Wirtschaftlich bleibt Saudi-Arabien unangefochtener Spitzenreiter. Erstmals wurden in dem größten Wirtschaftsraum am Golf und Nordafrikas im letzten Jahr mehr als eine Trillion Dollar erwirtschaftet. Mohammed Bin Salman setzt die wirtschaftliche Stärke in einer breiten Allianz ein. Als G20-Mitglied bekräftigt er den wöchentlich eintreffenden westlichen Wirtschafts- und Diplomaten-Delegationen eine vertrauensvolle Zusammenarbeit. Aber zusammen mit den Vereinigten Arabischen Emiraten und Ägypten ist Saudi-Arabien seit letztem Jahr auch Mitglied der von China und Russland dominierten Brics-Staatengemeinschaft.
In seinem erstmals in Englisch geführten Interview mit dem konservativen US-TV-Sender Fox News zeichnete der 34-Jährige das Bild eines jungen und dynamischen Landes, das spätestens 2030 als Ausrichter der Fußballweltmeisterschaft ein weltweiter Magnet für Sportler, Wissenschaftler und Tech-Konzerne sein will. Spätestens seit der scharfen westlichen Kritik wegen der Ermordung des Königshaus-Kritikers Dschamal Khashoggi sieht Mohammed Bin Salman Brüssel und Washington als Juniorpartner. Seit der Aussöhnung mit der ideologisch verfeindeten Herrscherfamilie in Katar im Januar 2021 setzt er auf China. Das Ende des seit März 2015 andauernden Einsatzes saudischer Truppen im benachbarten Jemen gegen die irantreuen Huthis gelang durch die Marathon-Diplomatie Pekings, ebenso die Aussöhnung mit Iran.
Sein auf den Globalen Süden ausgeweitetes Bündnissystem half Bin Salman, die von der US-Regierung immer wieder angepriesene Normalisierung der Beziehungen zu Israel an neue Forderungen zu knüpfen: Washington müsse im Gegenzug Riad bindende Sicherheitsgarantien geben und ein saudisches ziviles Nuklearprogramm unterstützen, forderte der Kronprinz.

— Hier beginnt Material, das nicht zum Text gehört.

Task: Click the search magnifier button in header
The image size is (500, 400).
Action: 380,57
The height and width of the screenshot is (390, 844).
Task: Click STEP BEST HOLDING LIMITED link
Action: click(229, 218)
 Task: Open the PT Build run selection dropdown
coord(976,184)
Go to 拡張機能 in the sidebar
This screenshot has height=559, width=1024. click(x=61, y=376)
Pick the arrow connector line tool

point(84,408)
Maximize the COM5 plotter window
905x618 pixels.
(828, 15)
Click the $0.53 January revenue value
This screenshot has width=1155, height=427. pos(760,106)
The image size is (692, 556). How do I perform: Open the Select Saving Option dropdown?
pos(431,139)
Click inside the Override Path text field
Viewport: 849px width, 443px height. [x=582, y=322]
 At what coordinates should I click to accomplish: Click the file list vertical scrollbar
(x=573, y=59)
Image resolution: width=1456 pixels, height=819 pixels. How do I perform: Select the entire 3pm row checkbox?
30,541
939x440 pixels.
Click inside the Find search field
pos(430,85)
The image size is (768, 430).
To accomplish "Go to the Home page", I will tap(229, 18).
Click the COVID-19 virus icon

Er war in der Tat bereit, das jahrzehntelang in der arabischen Welt Undenkbare zu wagen. Wenige Wochen vor dem Angriff der Hamas verkündete Israels Premier Benjamin Netanjahu bei einer Rede vor der UN-Vollversammlung einen baldigen historischen Frieden mit Saudi-Arabien. Auf Fox News erwiderte Bin Salman, die Normalisierung beider Länder werde das weltweit wichtigste Abkommen seit dem Zweiten Weltkrieg werden. Doch schon die Landkarte, die Netanjahu am Rednerpult zeigte, machte klar, dass Bin Salmans Kompromisswillen auf eine harte Probe gestellt werden wird: Von einem palästinensischen Staat war darauf nichts zu sehen.